In Fisher v. University of Texas (2016), the Supreme Court affirmed a race-conscious admissions policy of the University of Texas under the Equal Protection Clause of the 14th Amendment. The race-conscious admission policy offered admission to any student who graduated from a Texas high school in the top 10% of their class further, the remainder of the new students were admitted on the basis of an “Academic Index” of the applicant, which consisted of high school academic performance, SAT scores along with the “Personal Achievement Index” which was a holistic review containing various factors including race. Justice Kennedy leading the 4:3 decision, held that the compelling interest which justifies consideration of race in the admission process is the interest in obtaining the educational benefits which flow from a diverse student body. The court held that consideration of race as one of the factors was a symbol of narrow tailoring, not evidence of unconstitutionality.
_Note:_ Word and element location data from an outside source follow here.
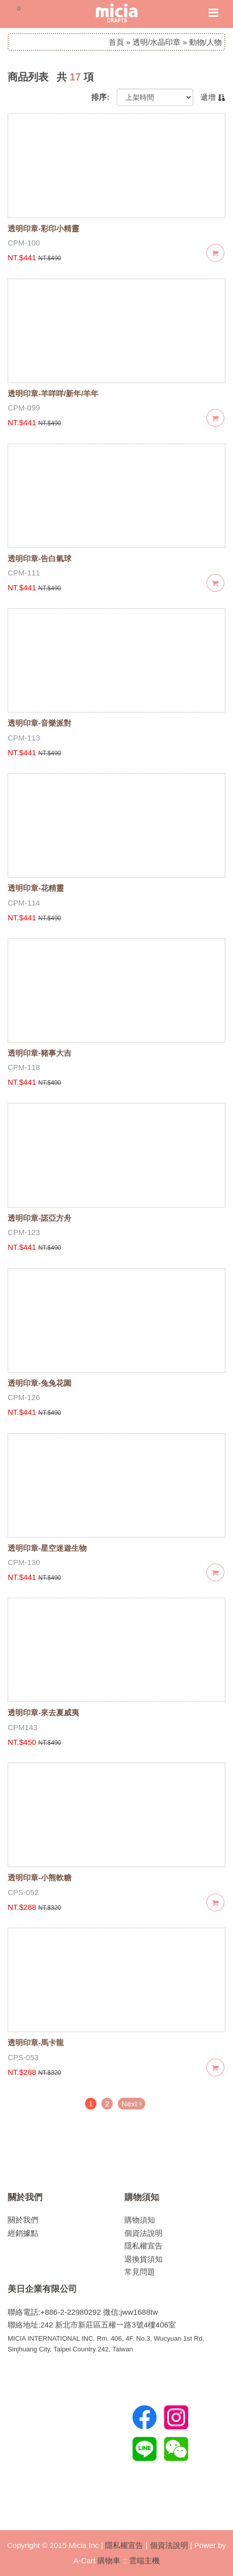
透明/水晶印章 (156, 42)
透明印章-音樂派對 (39, 723)
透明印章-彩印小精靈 (43, 228)
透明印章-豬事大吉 (39, 1053)
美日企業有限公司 (42, 2288)
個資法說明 (143, 2233)
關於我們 (25, 2197)
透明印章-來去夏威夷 (43, 1712)
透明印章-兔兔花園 (39, 1383)
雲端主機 (144, 2560)
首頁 (116, 42)
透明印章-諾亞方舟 (39, 1218)
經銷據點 (23, 2233)
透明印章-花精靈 (36, 888)
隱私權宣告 (143, 2245)
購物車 (108, 2560)
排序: (100, 97)
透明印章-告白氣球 (39, 558)
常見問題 (139, 2271)
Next (131, 2103)
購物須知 (141, 2197)
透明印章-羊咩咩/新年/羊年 (53, 393)
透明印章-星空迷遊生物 (47, 1548)
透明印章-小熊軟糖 (39, 1877)
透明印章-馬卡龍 (36, 2042)
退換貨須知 (143, 2259)
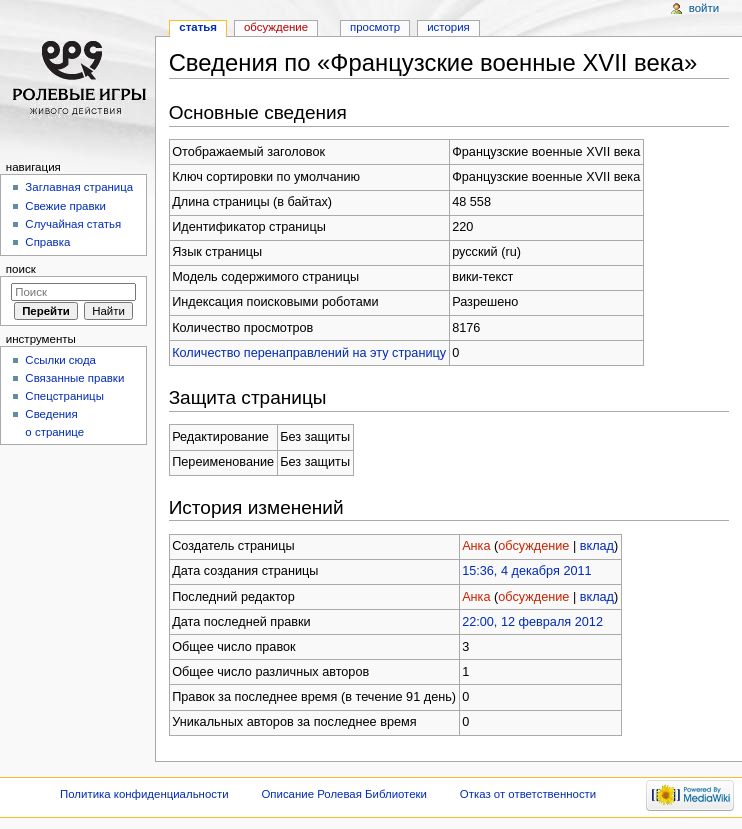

Ultimately, the court held that the petitioner failed to provide any meaningful way in which the present admission policy would have improved in such a way that it followed Grutter’s decision which aimed at diversity by giving preference to underrepresented races in admission as envisioned by the Bakke decision.
Therefore, it can be concluded that in the USA, it is unconstitutional to fix quotas in admissions solely on the basis of race because it would not withstand the strict scrutiny test as held in the above-mentioned cases. Although race can be one of the criteria for giving preference to the candidate in admissions to increase the diversity of the student body.